**WORK ITEM**
Transcribe the records below. Leave every line exactly as written.

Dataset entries
┌────────
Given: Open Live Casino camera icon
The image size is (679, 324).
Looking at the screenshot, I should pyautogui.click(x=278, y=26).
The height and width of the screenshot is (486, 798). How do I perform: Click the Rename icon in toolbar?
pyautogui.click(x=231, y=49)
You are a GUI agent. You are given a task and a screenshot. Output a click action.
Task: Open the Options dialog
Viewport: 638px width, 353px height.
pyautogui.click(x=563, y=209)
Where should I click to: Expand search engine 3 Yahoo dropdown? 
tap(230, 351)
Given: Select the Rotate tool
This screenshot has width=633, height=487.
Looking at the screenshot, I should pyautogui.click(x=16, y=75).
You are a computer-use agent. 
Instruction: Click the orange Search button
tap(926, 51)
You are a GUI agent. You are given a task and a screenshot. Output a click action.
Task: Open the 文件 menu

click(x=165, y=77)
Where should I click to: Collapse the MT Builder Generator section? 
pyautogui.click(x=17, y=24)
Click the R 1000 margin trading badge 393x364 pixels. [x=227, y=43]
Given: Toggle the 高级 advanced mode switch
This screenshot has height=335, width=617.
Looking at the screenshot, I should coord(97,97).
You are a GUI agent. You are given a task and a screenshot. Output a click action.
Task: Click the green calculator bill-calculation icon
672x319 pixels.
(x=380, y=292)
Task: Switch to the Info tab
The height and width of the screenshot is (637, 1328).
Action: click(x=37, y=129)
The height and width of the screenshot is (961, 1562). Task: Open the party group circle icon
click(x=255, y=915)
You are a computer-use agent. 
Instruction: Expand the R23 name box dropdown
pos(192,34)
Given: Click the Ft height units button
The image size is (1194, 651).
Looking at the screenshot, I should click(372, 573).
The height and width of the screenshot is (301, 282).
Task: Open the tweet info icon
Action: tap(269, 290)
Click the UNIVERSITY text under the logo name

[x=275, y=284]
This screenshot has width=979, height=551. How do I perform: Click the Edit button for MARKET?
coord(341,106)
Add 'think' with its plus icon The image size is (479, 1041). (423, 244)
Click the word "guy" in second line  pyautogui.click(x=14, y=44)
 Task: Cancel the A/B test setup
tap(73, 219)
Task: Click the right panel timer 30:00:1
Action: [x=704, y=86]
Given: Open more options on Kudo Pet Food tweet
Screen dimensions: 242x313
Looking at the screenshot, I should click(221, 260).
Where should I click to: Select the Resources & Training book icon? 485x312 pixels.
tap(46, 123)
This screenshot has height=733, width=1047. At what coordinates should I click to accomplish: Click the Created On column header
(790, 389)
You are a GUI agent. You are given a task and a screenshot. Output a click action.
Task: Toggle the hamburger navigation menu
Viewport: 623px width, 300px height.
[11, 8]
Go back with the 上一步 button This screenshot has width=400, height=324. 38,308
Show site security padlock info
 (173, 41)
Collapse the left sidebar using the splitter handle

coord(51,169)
└────────
**ANSWER FOR THE TASK**
Given: Open Live Casino camera icon
The image size is (679, 324).
Looking at the screenshot, I should pyautogui.click(x=278, y=26).
The height and width of the screenshot is (486, 798). How do I perform: Click the Rename icon in toolbar?
pyautogui.click(x=231, y=49)
You are a GUI agent. You are given a task and a screenshot. Output a click action.
Task: Open the Options dialog
Viewport: 638px width, 353px height.
pyautogui.click(x=563, y=209)
Where should I click to: Expand search engine 3 Yahoo dropdown? 
tap(230, 351)
Given: Select the Rotate tool
This screenshot has width=633, height=487.
Looking at the screenshot, I should pyautogui.click(x=16, y=75).
You are a computer-use agent. 
Instruction: Click the orange Search button
tap(926, 51)
You are a GUI agent. You are given a task and a screenshot. Output a click action.
Task: Open the 文件 menu

click(x=165, y=77)
Where should I click to: Collapse the MT Builder Generator section? 
pyautogui.click(x=17, y=24)
Click the R 1000 margin trading badge 393x364 pixels. [x=227, y=43]
Given: Toggle the 高级 advanced mode switch
This screenshot has height=335, width=617.
Looking at the screenshot, I should coord(97,97).
You are a GUI agent. You are given a task and a screenshot. Output a click action.
Task: Click the green calculator bill-calculation icon
672x319 pixels.
(x=380, y=292)
Task: Switch to the Info tab
The height and width of the screenshot is (637, 1328).
Action: click(x=37, y=129)
The height and width of the screenshot is (961, 1562). Task: Open the party group circle icon
click(x=255, y=915)
You are a computer-use agent. 
Instruction: Expand the R23 name box dropdown
pos(192,34)
Given: Click the Ft height units button
The image size is (1194, 651).
Looking at the screenshot, I should click(372, 573).
The height and width of the screenshot is (301, 282).
Task: Open the tweet info icon
Action: tap(269, 290)
Click the UNIVERSITY text under the logo name

[x=275, y=284]
This screenshot has width=979, height=551. How do I perform: Click the Edit button for MARKET?
coord(341,106)
Add 'think' with its plus icon The image size is (479, 1041). (423, 244)
Click the word "guy" in second line  pyautogui.click(x=14, y=44)
 Task: Cancel the A/B test setup
tap(73, 219)
Task: Click the right panel timer 30:00:1
Action: [x=704, y=86]
Given: Open more options on Kudo Pet Food tweet
Screen dimensions: 242x313
Looking at the screenshot, I should click(221, 260).
Where should I click to: Select the Resources & Training book icon? 485x312 pixels.
tap(46, 123)
This screenshot has height=733, width=1047. At what coordinates should I click to accomplish: Click the Created On column header
(790, 389)
You are a GUI agent. You are given a task and a screenshot. Output a click action.
Task: Toggle the hamburger navigation menu
Viewport: 623px width, 300px height.
[11, 8]
Go back with the 上一步 button This screenshot has width=400, height=324. 38,308
Show site security padlock info
 (173, 41)
Collapse the left sidebar using the splitter handle

coord(51,169)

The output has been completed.